:: What this task involves ::
Each of the lines below must be restated exactly.

Dataset excerpts:
[Start of section]

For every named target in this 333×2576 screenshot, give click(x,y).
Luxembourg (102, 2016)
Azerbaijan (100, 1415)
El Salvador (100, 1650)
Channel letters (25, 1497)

[End of section]

:: Finished task ::
For every named target in this 333×2576 screenshot, give click(x,y).
Luxembourg (102, 2016)
Azerbaijan (100, 1415)
El Salvador (100, 1650)
Channel letters (25, 1497)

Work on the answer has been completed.